Since its release in 1998, the breast cancer stamp has raised over $50 million for breast cancer research. Perhaps one of the reasons the breast cancer stamp has been such a success is that it makes it so easy to do good: spend a few extra pennies on postage for mail that has to be sent anyhow, and you’ve done your part in supporting the cause.

The breast cancer stamp is the U.S. Postal Service’s first “semi-postal,” a stamp that is sold above its actual postage value. The stamp, which covers 37 cents worth of postage, costs 45 cents. Those pennies have added up, with more than 650 million stamps sold so far. Beth Brophy spoke to Ethel Kessler, the art director for the breast cancer stamp, who was diagnosed with breast cancer in 1994.

We’re seven years past the release of the breast cancer stamp. Are you surprised by its popularity?

I’m in shock and awe that we created something that resonates this much with so many people. The stamp was supposed to have a life of two years. But it continues to sell well, so Congress keeps renewing it.

You were a breast cancer patient, and the first assignment you get as an art director for the U.S. Postal Service is to design the breast cancer stamp. What was your reaction to the project?

The pressure that I felt was daunting. I had never designed a stamp before. Congress had passed a special law for the breast cancer stamp and the president had signed it. I was looking at a blank space. All I was told was the stamp can’t be of a mammogram machine and it can’t be of a breast. It had to appeal to people across many cultures. I was scared of falling flat on my face. I had an overwhelming horror of failure. All the negative emotions came up first.

But the stamp has turned into a huge success.

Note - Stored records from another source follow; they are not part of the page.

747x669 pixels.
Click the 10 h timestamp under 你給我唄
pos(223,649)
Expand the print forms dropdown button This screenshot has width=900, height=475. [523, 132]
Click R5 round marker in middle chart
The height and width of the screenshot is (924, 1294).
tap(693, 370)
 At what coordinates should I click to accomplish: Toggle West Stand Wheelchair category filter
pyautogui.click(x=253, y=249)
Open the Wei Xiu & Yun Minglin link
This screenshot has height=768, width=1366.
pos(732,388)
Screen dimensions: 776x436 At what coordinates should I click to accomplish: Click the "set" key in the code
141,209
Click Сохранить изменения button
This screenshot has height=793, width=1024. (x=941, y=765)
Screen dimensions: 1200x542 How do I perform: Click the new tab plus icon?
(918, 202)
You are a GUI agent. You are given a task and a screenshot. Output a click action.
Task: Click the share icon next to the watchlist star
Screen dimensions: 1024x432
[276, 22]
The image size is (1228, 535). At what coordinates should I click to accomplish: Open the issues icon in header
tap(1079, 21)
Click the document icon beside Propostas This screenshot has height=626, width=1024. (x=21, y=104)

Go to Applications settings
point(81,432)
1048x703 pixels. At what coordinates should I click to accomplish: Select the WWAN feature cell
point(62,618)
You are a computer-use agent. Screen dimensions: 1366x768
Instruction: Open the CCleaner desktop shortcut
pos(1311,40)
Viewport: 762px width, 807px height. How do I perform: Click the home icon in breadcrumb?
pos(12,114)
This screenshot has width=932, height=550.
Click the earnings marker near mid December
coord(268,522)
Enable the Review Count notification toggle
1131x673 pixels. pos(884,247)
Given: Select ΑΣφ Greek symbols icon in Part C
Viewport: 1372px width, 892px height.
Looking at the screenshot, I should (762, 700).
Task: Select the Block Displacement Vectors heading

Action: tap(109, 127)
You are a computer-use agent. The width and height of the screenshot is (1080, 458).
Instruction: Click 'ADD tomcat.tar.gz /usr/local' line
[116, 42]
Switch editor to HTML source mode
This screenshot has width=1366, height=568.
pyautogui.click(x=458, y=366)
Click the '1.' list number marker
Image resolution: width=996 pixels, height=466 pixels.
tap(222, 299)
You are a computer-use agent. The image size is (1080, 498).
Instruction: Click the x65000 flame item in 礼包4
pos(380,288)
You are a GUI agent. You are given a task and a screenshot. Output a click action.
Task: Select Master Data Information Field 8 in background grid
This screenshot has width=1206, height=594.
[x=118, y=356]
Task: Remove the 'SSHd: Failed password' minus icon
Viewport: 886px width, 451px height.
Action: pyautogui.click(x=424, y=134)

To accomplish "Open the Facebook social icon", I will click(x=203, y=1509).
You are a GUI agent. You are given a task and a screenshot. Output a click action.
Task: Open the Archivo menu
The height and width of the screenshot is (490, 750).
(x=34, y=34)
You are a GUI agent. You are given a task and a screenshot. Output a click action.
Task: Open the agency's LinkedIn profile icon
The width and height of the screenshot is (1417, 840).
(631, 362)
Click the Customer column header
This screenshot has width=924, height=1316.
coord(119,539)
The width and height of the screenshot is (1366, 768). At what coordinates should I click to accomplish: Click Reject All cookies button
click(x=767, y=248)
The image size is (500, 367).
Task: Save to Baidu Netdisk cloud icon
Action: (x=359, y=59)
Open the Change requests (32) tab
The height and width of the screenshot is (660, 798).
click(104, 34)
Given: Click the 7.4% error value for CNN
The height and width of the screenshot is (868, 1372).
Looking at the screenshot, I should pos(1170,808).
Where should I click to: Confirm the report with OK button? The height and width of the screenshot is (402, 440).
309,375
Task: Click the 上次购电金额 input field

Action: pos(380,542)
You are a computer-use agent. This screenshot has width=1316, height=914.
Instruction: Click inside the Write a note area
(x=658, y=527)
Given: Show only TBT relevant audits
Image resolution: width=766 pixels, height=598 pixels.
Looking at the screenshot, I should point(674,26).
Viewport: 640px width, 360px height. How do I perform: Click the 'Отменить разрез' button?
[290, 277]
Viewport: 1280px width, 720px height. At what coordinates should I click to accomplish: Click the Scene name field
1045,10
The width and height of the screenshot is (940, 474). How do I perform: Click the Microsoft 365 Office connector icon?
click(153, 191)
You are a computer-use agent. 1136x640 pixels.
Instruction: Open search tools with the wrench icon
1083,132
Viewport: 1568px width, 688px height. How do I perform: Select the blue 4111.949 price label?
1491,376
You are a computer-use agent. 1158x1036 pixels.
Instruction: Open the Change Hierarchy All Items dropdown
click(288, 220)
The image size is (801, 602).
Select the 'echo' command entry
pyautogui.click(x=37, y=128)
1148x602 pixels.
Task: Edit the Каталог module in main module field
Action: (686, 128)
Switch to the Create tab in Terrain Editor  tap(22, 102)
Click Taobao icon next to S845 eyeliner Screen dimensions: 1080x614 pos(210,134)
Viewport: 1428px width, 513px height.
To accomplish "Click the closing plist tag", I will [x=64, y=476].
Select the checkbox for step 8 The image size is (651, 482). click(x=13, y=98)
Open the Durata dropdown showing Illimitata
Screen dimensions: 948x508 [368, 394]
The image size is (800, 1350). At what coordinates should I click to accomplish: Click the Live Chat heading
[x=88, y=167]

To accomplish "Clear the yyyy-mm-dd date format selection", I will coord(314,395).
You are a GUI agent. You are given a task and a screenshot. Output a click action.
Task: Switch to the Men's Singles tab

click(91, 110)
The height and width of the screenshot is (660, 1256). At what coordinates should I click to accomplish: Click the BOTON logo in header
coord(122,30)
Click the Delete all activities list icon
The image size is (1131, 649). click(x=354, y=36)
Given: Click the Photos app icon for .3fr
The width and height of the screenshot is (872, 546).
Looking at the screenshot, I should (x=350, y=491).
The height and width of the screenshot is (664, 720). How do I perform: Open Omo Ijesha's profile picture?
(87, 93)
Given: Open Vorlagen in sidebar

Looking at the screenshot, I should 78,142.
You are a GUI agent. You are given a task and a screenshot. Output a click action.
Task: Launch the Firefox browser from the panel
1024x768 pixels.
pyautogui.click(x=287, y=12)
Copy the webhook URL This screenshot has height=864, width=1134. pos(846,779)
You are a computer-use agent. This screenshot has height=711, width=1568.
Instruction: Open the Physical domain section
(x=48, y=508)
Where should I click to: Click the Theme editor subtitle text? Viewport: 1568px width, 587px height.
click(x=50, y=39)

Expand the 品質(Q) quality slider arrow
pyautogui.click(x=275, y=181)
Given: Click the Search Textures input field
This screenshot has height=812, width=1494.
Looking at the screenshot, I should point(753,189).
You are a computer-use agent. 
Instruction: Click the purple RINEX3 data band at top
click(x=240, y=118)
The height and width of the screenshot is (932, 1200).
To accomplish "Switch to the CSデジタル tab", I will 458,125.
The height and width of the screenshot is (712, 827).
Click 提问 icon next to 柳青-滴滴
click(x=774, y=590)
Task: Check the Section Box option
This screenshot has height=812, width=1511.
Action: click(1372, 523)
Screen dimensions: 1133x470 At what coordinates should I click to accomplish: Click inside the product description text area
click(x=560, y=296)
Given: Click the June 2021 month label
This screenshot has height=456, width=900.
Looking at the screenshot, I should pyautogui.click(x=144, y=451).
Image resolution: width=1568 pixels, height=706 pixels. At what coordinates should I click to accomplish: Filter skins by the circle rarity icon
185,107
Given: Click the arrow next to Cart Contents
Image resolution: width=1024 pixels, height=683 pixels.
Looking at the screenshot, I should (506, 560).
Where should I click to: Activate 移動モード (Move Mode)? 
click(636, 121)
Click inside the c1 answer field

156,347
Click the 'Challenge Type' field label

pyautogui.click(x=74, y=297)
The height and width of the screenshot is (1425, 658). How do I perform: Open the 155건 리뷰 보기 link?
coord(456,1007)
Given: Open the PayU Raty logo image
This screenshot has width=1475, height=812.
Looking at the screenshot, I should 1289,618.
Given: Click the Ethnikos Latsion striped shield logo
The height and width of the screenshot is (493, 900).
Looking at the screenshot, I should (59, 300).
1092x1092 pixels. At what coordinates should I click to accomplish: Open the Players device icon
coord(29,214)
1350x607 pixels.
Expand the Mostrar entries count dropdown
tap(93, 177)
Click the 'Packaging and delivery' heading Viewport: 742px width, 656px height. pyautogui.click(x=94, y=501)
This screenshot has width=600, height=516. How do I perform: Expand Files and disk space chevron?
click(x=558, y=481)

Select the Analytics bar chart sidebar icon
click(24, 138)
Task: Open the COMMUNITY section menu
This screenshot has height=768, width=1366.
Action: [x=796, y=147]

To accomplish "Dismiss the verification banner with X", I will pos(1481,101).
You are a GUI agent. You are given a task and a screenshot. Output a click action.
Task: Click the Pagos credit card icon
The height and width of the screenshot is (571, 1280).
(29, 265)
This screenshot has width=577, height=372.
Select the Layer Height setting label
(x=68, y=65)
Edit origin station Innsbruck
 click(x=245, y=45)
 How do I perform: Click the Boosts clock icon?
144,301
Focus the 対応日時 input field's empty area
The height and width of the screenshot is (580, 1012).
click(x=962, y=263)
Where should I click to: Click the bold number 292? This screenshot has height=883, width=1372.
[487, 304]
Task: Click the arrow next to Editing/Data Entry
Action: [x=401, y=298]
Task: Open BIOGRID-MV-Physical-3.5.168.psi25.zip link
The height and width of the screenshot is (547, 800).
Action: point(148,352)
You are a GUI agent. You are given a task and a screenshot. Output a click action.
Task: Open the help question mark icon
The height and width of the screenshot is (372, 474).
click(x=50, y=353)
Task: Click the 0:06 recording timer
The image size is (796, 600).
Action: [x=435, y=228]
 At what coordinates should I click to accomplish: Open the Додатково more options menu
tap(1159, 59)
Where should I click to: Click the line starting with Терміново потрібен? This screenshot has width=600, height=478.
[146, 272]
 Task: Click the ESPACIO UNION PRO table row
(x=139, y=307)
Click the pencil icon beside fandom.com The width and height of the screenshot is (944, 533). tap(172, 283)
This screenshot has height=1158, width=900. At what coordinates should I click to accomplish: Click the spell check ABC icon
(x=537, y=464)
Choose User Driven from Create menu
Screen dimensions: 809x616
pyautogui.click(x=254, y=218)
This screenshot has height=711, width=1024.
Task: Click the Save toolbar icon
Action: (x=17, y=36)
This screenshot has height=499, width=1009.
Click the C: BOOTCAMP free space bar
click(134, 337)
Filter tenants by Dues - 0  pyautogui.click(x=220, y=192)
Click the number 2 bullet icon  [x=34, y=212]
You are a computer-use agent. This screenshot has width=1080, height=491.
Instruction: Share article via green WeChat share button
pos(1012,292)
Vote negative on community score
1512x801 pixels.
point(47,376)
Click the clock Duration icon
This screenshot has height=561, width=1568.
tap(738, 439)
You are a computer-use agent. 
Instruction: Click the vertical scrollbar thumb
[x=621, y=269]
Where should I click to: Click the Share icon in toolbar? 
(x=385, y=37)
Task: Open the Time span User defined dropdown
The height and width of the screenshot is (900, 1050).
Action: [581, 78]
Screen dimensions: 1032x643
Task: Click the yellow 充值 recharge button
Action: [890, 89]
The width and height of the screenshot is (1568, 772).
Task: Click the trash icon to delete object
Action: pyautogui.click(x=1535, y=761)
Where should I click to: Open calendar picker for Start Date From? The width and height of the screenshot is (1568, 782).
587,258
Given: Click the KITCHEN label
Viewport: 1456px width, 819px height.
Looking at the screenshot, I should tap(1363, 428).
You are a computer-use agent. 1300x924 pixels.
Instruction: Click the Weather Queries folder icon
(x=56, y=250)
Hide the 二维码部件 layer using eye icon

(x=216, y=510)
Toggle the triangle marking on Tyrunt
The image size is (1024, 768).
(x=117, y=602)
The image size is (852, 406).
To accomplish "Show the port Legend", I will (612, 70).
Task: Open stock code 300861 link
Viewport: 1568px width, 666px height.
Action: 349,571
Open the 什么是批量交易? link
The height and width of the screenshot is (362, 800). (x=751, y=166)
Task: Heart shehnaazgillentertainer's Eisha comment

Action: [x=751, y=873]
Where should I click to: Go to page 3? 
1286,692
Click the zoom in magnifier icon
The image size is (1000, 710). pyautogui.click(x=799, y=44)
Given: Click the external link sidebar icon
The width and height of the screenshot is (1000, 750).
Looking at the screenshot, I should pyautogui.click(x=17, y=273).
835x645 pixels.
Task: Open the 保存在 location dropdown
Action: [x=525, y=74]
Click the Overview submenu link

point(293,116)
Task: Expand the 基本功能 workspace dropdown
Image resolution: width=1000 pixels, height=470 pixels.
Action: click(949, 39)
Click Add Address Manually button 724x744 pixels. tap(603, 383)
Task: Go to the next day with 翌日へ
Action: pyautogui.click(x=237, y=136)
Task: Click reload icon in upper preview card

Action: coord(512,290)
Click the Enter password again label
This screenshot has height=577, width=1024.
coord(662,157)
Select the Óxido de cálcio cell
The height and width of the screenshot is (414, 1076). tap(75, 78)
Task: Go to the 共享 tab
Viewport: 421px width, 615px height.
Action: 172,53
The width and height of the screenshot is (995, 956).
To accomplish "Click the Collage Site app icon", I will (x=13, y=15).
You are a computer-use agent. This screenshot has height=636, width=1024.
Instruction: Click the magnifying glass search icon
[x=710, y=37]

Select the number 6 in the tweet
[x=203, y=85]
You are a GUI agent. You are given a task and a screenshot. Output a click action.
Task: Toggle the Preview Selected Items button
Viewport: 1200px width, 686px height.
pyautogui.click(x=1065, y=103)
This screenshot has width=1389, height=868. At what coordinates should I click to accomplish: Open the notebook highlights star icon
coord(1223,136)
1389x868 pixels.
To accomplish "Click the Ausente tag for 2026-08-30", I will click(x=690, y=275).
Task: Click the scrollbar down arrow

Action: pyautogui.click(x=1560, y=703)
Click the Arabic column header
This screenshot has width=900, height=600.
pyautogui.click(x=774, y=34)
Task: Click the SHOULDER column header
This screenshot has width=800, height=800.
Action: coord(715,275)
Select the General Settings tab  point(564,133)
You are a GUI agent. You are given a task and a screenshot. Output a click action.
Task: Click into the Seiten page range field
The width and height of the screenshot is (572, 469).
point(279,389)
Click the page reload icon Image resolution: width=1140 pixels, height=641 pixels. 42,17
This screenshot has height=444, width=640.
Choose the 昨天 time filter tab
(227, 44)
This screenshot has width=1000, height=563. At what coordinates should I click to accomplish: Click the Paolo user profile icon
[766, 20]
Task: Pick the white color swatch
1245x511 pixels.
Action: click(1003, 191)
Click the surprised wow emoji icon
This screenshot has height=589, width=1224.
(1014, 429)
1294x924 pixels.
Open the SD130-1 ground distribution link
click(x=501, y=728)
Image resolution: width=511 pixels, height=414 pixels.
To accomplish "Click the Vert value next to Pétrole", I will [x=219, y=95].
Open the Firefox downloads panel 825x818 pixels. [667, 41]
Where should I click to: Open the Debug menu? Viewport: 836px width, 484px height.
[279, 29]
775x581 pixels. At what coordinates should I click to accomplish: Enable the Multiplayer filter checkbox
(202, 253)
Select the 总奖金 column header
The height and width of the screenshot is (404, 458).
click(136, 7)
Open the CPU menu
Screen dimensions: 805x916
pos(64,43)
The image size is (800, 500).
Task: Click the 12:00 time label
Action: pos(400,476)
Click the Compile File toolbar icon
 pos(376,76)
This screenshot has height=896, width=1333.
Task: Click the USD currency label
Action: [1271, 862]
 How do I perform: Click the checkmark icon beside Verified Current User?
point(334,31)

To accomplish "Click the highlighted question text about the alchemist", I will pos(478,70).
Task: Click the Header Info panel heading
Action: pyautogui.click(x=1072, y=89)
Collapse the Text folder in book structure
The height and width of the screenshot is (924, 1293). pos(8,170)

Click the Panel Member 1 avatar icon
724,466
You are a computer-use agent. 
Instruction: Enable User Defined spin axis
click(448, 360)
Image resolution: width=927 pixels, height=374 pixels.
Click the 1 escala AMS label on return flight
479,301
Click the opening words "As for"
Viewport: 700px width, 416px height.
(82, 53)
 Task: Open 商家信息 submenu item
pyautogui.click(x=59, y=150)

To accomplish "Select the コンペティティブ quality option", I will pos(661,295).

How did you get from that state of fear to creating a powerful image?

Well, I soon moved on to what would make the stamp good. I had no idea yet of what the stamp should look like, but I knew what I wanted it to say, from my personal experience: The people who had died of breast cancer had tried hard to live. You can survive. Breast cancer is not a death sentence. I survived. It is possible. That’s a lot to get on a tiny stamp.